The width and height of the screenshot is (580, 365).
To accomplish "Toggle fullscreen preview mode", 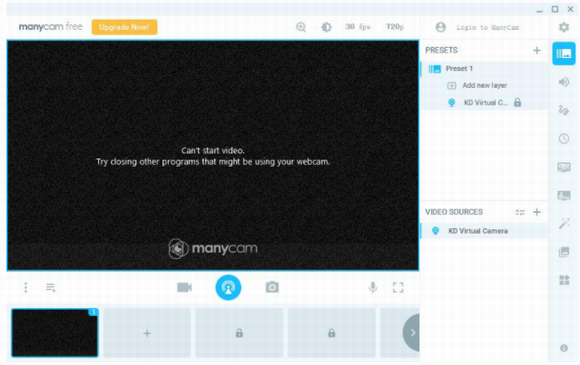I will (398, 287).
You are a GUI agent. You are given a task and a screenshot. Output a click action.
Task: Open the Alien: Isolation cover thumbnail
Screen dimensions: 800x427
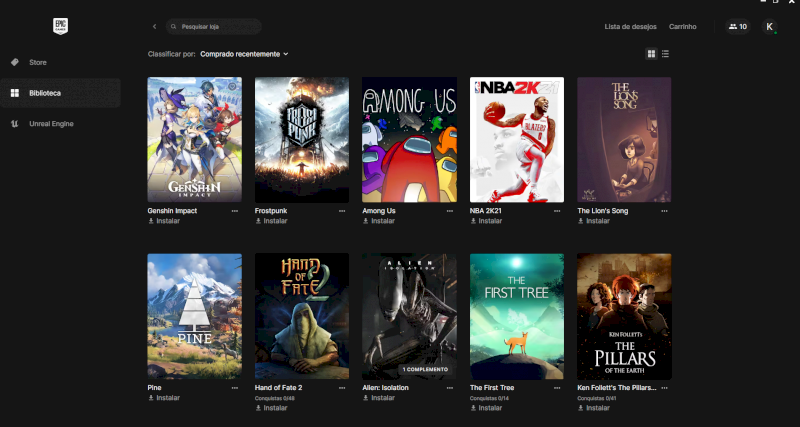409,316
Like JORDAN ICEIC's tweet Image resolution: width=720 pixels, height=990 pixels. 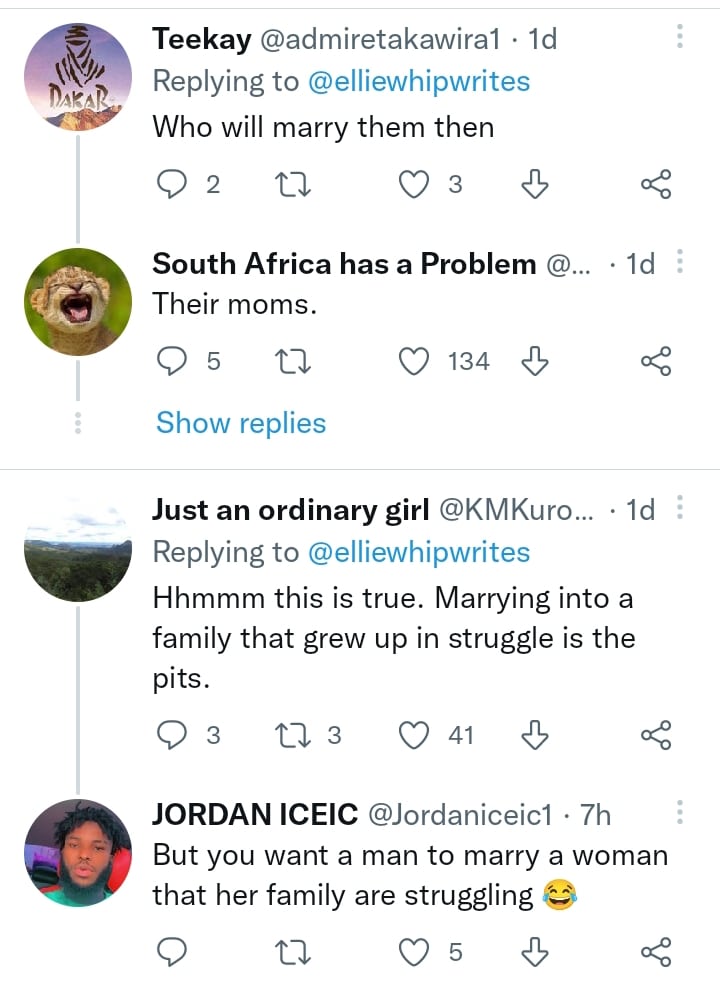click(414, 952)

====

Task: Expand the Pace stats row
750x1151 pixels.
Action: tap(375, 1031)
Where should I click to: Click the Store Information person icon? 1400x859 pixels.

====

* _Problem details_:
Check each line of the material above for the word "screenshot", then state how many lines hold it. Only the number.

* _Task output_:
2